= Data rows =
○ ○ ○ ○ ○ ○ ○
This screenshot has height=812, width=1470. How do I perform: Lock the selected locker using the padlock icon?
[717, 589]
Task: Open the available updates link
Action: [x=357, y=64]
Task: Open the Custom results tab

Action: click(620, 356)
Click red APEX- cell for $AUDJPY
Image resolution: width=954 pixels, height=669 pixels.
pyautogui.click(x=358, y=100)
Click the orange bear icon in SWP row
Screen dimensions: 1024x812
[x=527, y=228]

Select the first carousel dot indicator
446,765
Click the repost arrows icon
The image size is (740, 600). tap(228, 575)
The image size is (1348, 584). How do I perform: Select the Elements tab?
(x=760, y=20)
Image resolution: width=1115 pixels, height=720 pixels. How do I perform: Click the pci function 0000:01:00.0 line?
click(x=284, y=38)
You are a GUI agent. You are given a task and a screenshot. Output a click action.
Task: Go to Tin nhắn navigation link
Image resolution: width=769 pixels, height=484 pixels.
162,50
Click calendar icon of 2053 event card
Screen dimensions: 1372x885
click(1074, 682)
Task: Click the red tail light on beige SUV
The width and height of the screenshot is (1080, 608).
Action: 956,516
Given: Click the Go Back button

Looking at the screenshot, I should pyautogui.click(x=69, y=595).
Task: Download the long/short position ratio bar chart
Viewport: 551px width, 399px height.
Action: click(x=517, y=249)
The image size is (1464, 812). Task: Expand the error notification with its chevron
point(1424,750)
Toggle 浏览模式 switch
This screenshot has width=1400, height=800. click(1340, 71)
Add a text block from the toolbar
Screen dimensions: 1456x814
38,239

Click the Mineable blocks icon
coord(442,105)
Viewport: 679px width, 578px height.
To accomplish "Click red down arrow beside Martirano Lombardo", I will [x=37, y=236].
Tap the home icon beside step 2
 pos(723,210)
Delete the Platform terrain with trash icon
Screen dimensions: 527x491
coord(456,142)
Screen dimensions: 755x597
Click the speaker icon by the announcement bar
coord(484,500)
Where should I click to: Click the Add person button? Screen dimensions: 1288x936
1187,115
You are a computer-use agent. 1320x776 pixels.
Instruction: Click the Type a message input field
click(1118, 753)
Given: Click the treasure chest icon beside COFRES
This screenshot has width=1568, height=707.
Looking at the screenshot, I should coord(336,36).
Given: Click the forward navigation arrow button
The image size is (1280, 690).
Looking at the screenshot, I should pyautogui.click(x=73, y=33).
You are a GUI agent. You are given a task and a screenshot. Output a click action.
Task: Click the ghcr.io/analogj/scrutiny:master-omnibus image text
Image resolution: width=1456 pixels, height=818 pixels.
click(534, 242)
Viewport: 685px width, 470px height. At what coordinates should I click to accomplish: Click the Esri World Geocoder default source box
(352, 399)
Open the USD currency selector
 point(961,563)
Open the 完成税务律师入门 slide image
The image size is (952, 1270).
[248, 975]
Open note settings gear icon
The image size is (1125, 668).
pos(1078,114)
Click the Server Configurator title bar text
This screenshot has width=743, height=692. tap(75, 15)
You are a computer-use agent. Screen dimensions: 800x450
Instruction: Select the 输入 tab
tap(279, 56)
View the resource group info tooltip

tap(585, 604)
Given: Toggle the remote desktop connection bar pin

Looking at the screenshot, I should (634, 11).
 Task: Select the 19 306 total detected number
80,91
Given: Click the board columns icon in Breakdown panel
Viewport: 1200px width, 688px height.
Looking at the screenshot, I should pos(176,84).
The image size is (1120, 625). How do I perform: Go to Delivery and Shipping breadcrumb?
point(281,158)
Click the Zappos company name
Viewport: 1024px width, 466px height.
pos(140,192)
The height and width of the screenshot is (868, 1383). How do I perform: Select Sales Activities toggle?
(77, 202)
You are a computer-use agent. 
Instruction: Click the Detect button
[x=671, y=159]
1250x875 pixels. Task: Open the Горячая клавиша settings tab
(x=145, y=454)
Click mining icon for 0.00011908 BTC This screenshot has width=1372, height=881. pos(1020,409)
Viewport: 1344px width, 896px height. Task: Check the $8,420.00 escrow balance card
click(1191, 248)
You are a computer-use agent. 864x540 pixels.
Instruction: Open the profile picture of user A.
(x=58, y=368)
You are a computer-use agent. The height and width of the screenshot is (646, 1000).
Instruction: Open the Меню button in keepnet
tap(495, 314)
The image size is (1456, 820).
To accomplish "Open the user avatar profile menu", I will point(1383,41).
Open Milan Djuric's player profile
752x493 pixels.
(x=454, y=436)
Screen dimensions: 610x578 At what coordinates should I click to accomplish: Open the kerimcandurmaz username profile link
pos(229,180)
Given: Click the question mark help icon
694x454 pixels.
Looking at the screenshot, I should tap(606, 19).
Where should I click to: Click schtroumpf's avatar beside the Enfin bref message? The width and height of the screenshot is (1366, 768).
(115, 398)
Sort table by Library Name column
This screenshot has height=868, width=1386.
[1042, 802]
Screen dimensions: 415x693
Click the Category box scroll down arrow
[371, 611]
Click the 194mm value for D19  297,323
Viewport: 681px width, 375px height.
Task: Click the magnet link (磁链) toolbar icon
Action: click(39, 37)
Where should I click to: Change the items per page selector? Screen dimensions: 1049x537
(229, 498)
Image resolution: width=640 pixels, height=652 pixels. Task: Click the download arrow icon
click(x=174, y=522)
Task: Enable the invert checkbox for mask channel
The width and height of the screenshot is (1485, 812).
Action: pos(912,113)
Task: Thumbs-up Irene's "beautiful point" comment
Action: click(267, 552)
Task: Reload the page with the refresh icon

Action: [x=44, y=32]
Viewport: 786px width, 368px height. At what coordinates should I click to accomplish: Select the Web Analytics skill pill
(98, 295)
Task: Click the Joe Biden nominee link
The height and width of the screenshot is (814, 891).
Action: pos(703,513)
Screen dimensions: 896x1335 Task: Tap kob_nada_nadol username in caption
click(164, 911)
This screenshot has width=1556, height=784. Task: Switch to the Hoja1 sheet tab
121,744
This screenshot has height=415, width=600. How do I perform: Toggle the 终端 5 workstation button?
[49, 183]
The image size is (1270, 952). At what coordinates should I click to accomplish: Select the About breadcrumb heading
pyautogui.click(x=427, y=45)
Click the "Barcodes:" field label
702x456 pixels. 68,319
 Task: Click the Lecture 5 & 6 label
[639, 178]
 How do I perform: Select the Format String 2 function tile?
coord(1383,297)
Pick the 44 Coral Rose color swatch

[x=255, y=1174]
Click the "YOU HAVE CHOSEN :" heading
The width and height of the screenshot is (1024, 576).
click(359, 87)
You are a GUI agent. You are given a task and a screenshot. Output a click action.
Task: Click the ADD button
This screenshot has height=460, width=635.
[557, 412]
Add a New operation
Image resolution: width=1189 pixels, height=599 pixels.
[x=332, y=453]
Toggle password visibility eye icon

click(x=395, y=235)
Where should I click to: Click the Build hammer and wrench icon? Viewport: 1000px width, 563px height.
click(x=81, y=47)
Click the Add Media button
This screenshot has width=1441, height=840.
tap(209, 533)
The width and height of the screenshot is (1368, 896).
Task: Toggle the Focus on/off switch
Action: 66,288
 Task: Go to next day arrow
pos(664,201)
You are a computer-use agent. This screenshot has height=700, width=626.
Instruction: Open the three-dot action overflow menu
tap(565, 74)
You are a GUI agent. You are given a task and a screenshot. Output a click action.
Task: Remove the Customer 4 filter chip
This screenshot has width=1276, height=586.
○ ○ ○ ○ ○ ○ ○
= Your goal =
Please pick out and copy every line of the records above that contains the word "dimensions", treating uppercase and lowercase as different.

= Answer to the problem =
Screen dimensions: 1024x812
Screen dimensions: 1372x885
Screen dimensions: 1456x814
Screen dimensions: 527x491
Screen dimensions: 755x597
Where should I click to: Click the Add person button? Screen dimensions: 1288x936
You are a computer-use agent. Screen dimensions: 800x450
Screen dimensions: 610x578 At what coordinates should I click to accomplish: Open the kerimcandurmaz username profile link
Screen dimensions: 415x693
Where should I click to: Change the items per page selector? Screen dimensions: 1049x537
Screen dimensions: 896x1335 Task: Tap kob_nada_nadol username in caption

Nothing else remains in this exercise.